**THE PROBLEM**
Please copy the data below verbatim, keeping every line and character unchanged.

**DATA SHOWN**

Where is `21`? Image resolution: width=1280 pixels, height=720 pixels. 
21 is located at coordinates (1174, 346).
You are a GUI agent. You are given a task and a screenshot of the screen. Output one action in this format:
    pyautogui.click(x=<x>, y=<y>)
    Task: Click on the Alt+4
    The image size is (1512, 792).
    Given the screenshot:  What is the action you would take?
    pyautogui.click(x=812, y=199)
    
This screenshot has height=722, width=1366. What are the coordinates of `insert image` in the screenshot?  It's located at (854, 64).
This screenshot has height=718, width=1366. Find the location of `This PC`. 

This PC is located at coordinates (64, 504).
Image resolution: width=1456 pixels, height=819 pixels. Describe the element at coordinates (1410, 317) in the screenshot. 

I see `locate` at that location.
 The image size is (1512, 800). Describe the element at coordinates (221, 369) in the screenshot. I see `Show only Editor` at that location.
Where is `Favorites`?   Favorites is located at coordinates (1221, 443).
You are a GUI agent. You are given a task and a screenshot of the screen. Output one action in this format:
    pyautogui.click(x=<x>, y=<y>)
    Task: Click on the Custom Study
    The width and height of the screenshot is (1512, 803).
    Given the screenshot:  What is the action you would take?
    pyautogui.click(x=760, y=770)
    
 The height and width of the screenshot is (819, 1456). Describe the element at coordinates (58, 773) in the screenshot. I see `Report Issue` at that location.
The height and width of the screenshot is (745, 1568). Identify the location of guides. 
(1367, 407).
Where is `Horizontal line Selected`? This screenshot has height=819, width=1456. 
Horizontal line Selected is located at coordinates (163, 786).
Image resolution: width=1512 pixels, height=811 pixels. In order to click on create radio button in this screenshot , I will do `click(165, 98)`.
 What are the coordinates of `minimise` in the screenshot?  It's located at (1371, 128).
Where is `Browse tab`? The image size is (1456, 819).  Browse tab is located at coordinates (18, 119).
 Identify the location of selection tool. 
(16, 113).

**EXPECTED ANSWER**
Where is `21`? Image resolution: width=1280 pixels, height=720 pixels. 
21 is located at coordinates (1174, 346).
You are a GUI agent. You are given a task and a screenshot of the screen. Output one action in this format:
    pyautogui.click(x=<x>, y=<y>)
    Task: Click on the Alt+4
    The image size is (1512, 792).
    Given the screenshot:  What is the action you would take?
    pyautogui.click(x=812, y=199)
    
This screenshot has height=722, width=1366. What are the coordinates of `insert image` in the screenshot?  It's located at (854, 64).
This screenshot has height=718, width=1366. Find the location of `This PC`. 

This PC is located at coordinates (64, 504).
Image resolution: width=1456 pixels, height=819 pixels. Describe the element at coordinates (1410, 317) in the screenshot. 

I see `locate` at that location.
 The image size is (1512, 800). Describe the element at coordinates (221, 369) in the screenshot. I see `Show only Editor` at that location.
Where is `Favorites`?   Favorites is located at coordinates (1221, 443).
You are a GUI agent. You are given a task and a screenshot of the screen. Output one action in this format:
    pyautogui.click(x=<x>, y=<y>)
    Task: Click on the Custom Study
    The width and height of the screenshot is (1512, 803).
    Given the screenshot:  What is the action you would take?
    pyautogui.click(x=760, y=770)
    
 The height and width of the screenshot is (819, 1456). Describe the element at coordinates (58, 773) in the screenshot. I see `Report Issue` at that location.
The height and width of the screenshot is (745, 1568). Identify the location of guides. 
(1367, 407).
Where is `Horizontal line Selected`? This screenshot has height=819, width=1456. 
Horizontal line Selected is located at coordinates (163, 786).
Image resolution: width=1512 pixels, height=811 pixels. In order to click on create radio button in this screenshot , I will do `click(165, 98)`.
 What are the coordinates of `minimise` in the screenshot?  It's located at (1371, 128).
Where is `Browse tab`? The image size is (1456, 819).  Browse tab is located at coordinates (18, 119).
 Identify the location of selection tool. 
(16, 113).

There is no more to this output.